My uncle, the gangster (original title: Les Tontons flingueurs ) is a Franco-German-Italian rogue comedy from 1963 with Lino Ventura and Sabine Sinjen in the leading roles.

action

Fernand Naudin is a rock-solid representative of agricultural machinery in the French province ( Montauban ). That was not always so. He was once a notorious underworld thug, but he has long since left those times behind. At least that's what he thinks. Because now his past is catching up with him again: His childhood friend and later partner in crime, Louis, better known under the dazzling pseudonym “the Mexicans”, has returned to Paris from his self-chosen exile. He asks Fernand to see him, as he is one of the few people "the Mexicans" trust today. Louis was the leader of a crime syndicate and is now terminally ill. He wants to be buried in France and therefore "bequeaths" Fernand the leadership of his organization. Fernand is anything but enthusiastic about it, because he once vowed never to dive into the underworld again. In addition, inheritance has a catch. Louis, "the Mexican" also has a lively, beautiful daughter named Patricia who knows absolutely nothing about the dark existence of Mr. Papa. And of all things, the heir is supposed to take care of them against his will. For the sake of Patricia, Fernand wants to take care of the inheritance because, according to Louis, she should be able to lead a sheltered life in the future. And besides, Patricia is unlikely to want to manage this disreputable corporate conglomerate, consisting of a gambling den, a booth and a veritable brothel.

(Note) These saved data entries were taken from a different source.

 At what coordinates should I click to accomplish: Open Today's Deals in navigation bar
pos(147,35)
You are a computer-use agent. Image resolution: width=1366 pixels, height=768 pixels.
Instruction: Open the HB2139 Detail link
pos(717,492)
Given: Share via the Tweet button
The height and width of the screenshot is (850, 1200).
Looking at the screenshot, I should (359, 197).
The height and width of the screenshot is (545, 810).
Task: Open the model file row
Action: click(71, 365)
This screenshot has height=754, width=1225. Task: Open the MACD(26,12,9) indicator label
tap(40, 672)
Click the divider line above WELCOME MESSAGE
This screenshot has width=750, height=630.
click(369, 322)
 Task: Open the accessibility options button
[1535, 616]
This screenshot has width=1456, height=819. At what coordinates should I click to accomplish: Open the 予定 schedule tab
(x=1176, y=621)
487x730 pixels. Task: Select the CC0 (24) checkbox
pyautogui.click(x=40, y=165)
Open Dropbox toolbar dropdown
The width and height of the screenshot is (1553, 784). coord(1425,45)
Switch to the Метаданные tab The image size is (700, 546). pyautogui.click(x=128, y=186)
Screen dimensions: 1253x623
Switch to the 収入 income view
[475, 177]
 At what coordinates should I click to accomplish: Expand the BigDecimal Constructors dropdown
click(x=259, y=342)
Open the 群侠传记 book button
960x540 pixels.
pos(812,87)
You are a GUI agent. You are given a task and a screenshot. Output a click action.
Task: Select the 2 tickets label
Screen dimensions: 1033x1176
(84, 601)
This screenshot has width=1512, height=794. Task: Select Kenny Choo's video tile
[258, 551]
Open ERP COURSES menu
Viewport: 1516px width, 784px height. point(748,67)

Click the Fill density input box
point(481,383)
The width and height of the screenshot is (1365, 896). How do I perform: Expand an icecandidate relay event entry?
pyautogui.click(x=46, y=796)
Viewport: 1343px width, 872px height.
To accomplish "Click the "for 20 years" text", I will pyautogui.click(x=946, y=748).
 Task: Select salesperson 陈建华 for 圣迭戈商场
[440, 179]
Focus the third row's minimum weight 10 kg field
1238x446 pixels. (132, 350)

This regulation in turn does not suit some gentlemen gangsters at all. Above all, the somewhat idiot brothers Raoul and Paul Volfoni, phenotypically like Pat and Patachon, grumble and are strictly against it, hoping to be able to follow in the footsteps of the dying syndicate sponsor themselves. So far, Monsieur Folace, Louis' house attorney and notary, has been worried about Patricia, and Fernand soon finds out that the young lady is cute and cute, but at the same time has it all behind her ears. She notoriously skips school, prefers to go to parties and, in Fernand's opinion, has a somewhat strange friend, Antoine Delafoy, a somewhat hushed artist who is floating in other spheres, a somewhat strange friend who is not at all into his rough gangster world fits. After all, that is Louis' will, his daughter should one day marry his daughter in a “middle-class” manner. While Fernand has his hands full to bring order to this general chaos, the scheming but intellectually not too alert Volfoni brothers try honestly to boot him out and to get control of the underworld organization. While the Volfonis struggle hard and unsuccessfully, Naudin also has to deal with a really nasty crook: Théo, an alcohol smuggler, wants to send Fernand to the afterlife and take over power in Louis' empire himself with his buddy Tomato. The assassination attempt is said to look like it was perpetrated by the Volfonis. Finally, the gang squabbles lead to a huge binge and to the wedding of Patricia ...

Production notes

Special in the film used or created words and terms that then part of French slang were

My uncle, the gangster was filmed in France in spring 1963 and premiered in Germany on October 4, 1963. The French premiere was on November 27, 1963.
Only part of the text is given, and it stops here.